By 2006, when eight-year-old Aloysius Yapp picked up pool, it had shed some of its reputation as character shredder. Still, the path to becoming Singapore’s first professional pool player was marked with unusual choices. Not least his decision in 2010 to drop out of St Patrick’s School in Secondary Two with, astonishingly, support from his mom. It took a decade for the decision to be vindicated. In 2021, Yapp became the world’s best pool player—the first Singaporean, obviously, to do so, after consistent, deep runs in top tournaments. But he hadn’t won any. So a joyful occasion, yes, but also somewhat hollow. “I felt, and still feel, like I needed a major title,” he told ST. A king without a fief. 

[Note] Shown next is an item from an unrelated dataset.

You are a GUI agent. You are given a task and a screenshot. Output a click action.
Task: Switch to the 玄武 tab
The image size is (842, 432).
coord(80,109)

Until this year, that is. Yapp has been on a tear in 2025. He won his first major title, the tennis equivalent of a Grand Slam, on Mother’s Day, and followed it up with a second earlier this month. The back-to-back major wins were already unprecedented on the professional circuit. This past Sunday, he pocketed a third, the US Open, beating current world number one Fedor Gorst in a dramatic three-hour final. Later, Yapp, christened Majin Buu by fans for his likeness to the magical Dragon Ball character, celebrated by clambering onto the table. That was the only “raucous” thing about a match played under bright lights, between two natty gents who exchanged polite smiles and handshakes at the end. Pool once inspired dread in parents; it may now conjure dreams.


Politics: Pritam and Zhul

Pritam Singh of The Workers’ Party (WP) and Zhulkarnain Abdul Rahim of the ruling People’s Action Party (PAP) continued their public reemergence. Singh appeared on the “Yah Lah But” podcast, his third media interview in recent weeks. He said that before GE2025, he’d been conscious of the limelight attendant to the leader of the opposition (LO) role, and hence had preferred for his WP colleagues to garner air time. “Now that elections have passed, it has occurred to me that it may be helpful to go out there every once in a while to share my views and thoughts on certain issues.”